Comments should be immediately familiar if you are accustomed to C-like languages. // starts a line comment which is ended by a newline and /* starts a block comment which is ended by */.

Functions

f x "argument" 3

Being a functional language functions are everywhere and because of this calling functions have an intentional minimalistic syntax where there is no need to enclose the arguments in a parenthesized list of arguments. Instead arguments are just separated by whitespace.

Another way of calling a function is through infix notation since gluon implements all operators as just functions.

1 + 2 // Calls the + function on 1 and 2
(+) 1 2 // Parenthesizing an operator makes it possible to use in a normal function call

It is important to note that function application binds harder than any binary operator.

(+) 0 1 - (+) 2 3 // Equivalent to (0 + 1) - (2 + 3)

Variable bindings

Any language more complex than Hello world is bound to require variable bindings which serve to bind some value to a name allowing it to be used later.

let x = 1 + 2 in x // Returns 3

You may rightly be wondering about the in x part. gluon takes a strong stance against statements in an effort to keep things consistent. Thus only writing let x = 1 + 2 will be met with a syntax error about a missing in keyword which is what defines the actual value returned from the let expression.

Let bindings also allow functions to be defined which is done by listing the arguments between the bound identifier and =

// Defines the `id` function which takes a single argument and returns it.
let id x = x in id 1 // Returns 1

Mutually recursive functions can be defined using let by writing and before each successive binding.

let f x = g x
and g x = f x
in f 1 // Never returns

If expressions

The simplest control flow expression is the if expression which evaluates a boolean expression and then takes the first branch if the boolean is evaluated to True and the second if it evaluates to False

if True then 1 else 0

Record expressions

To create more complex data types gluon has first class records which can be used to group data which belong together easily.

{ pi = 3.14, add1 = (+) 1.0 }

To access the fields of a record . is used.

let record = { pi = 3.14, add1 = (+) 1.0 }
in record.pi // Returns 3.14

The assignment to a field can be omitted if there is a variable in scope with the same name as the field.

let id x = x
in { id }

Variants

While records are great for grouping related data together there is often a need to have data which can be one of several variants. Unlike records, variants need to be defined before they can be used.

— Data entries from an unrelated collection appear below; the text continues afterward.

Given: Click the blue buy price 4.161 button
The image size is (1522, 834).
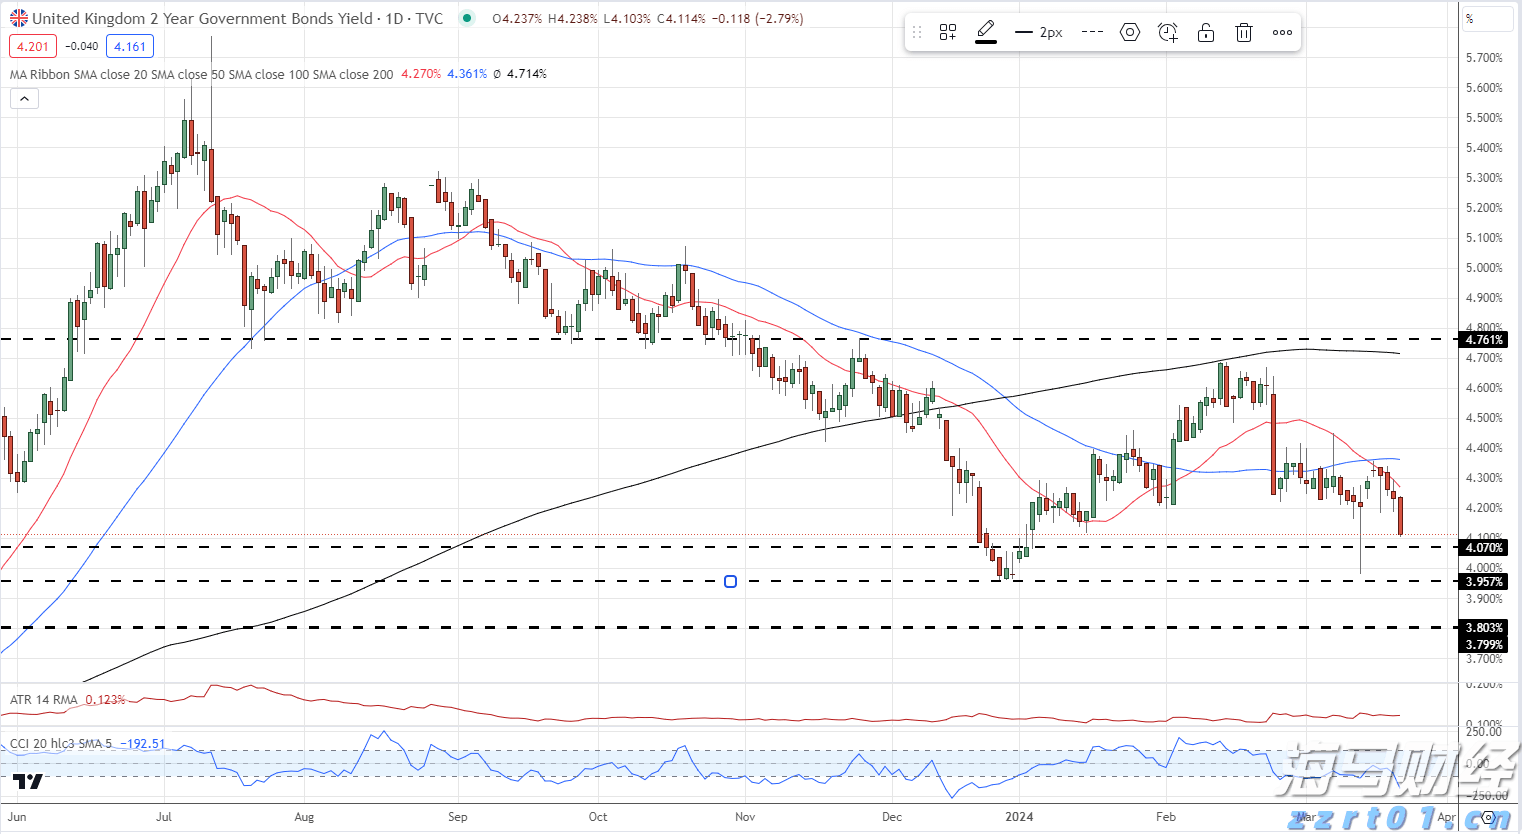Looking at the screenshot, I should pos(130,46).
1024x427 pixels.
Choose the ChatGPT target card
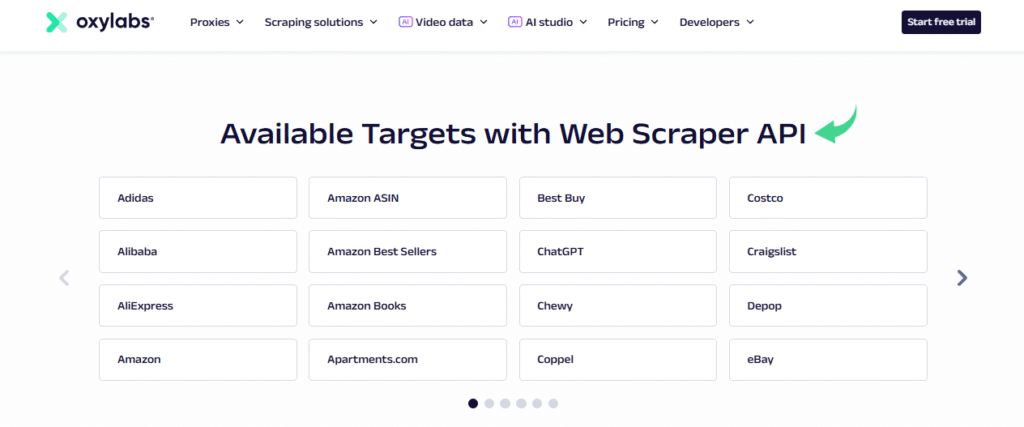617,252
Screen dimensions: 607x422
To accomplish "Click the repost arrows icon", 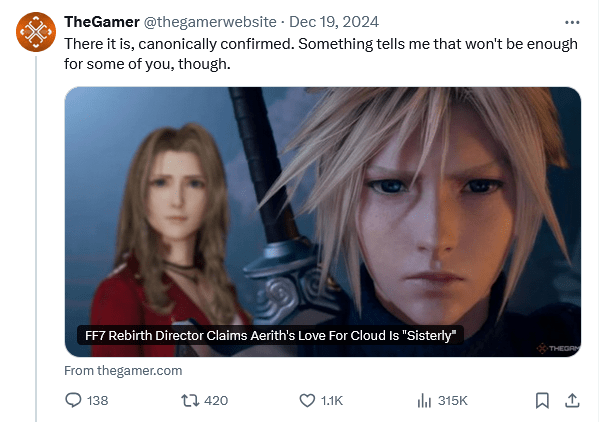I will [187, 400].
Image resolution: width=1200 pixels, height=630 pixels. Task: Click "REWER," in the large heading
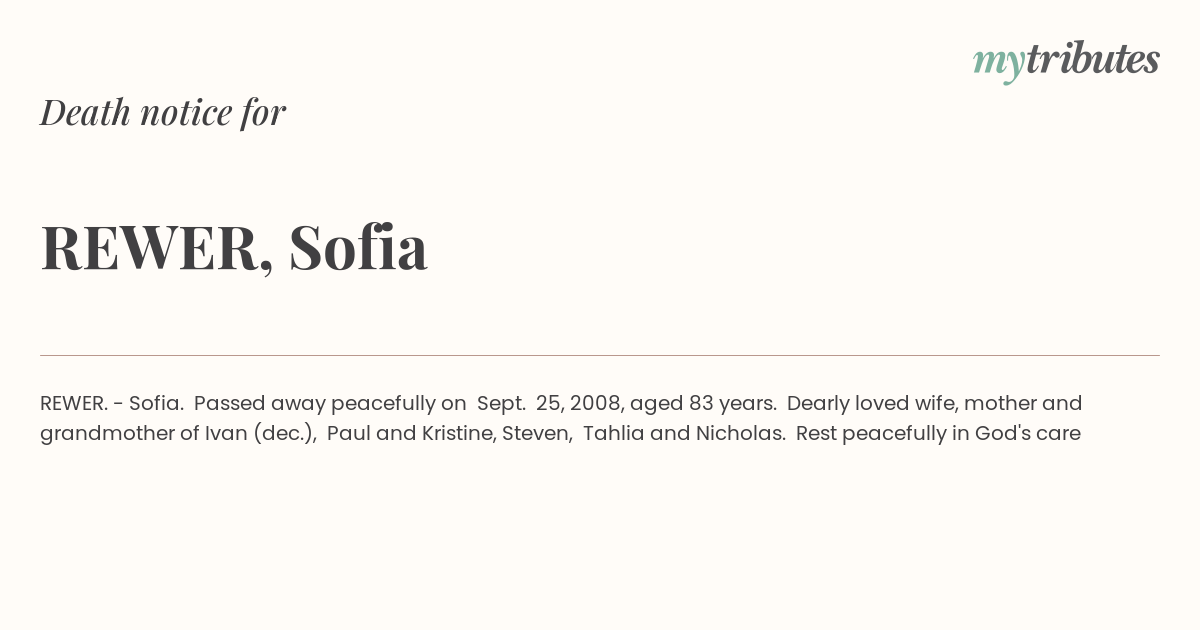click(157, 249)
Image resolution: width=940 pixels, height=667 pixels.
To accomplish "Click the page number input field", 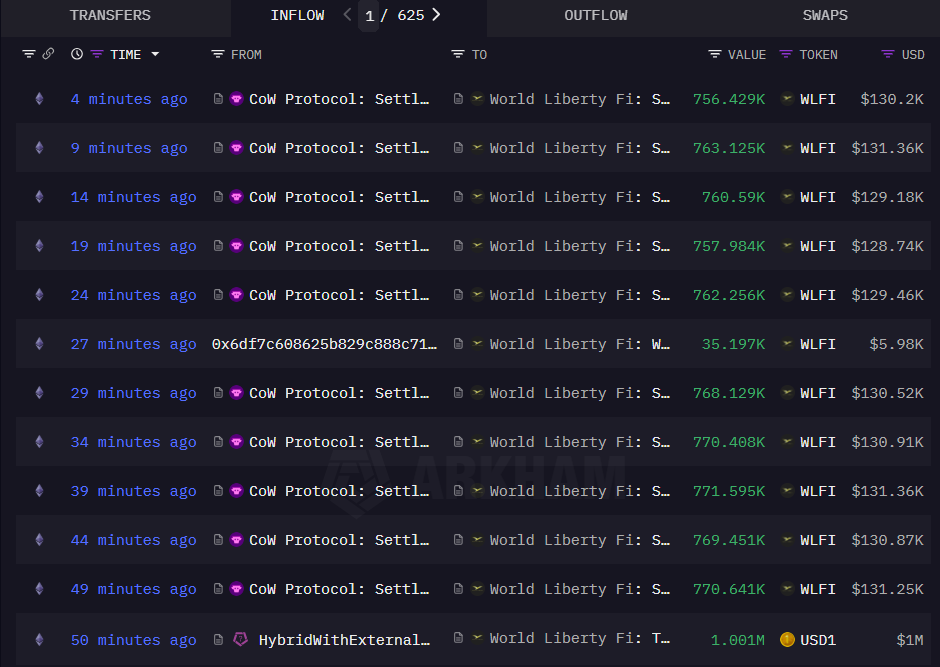I will 370,16.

type MyOption a = | Some a | None
Some 1

Case expressions

To allow variants to be unpacked so that their contents can be retrieved gluon has the case expression.

match None with
| Some x -> x
| None -> 0

Here we write out a pattern for each of the variant's constructors and the value we pass in (None in this case) is matched to each of these patterns. When a matching pattern is found the expression on the right of -> is evaluated with each of the constructor's arguments bound to variables.

case expressions can also be used to unpack records.

match { x = 1.0, pi = 3.14 } with
| { x = y, pi } -> y + pi

let bindings can also unpack records letting the expression above be written as.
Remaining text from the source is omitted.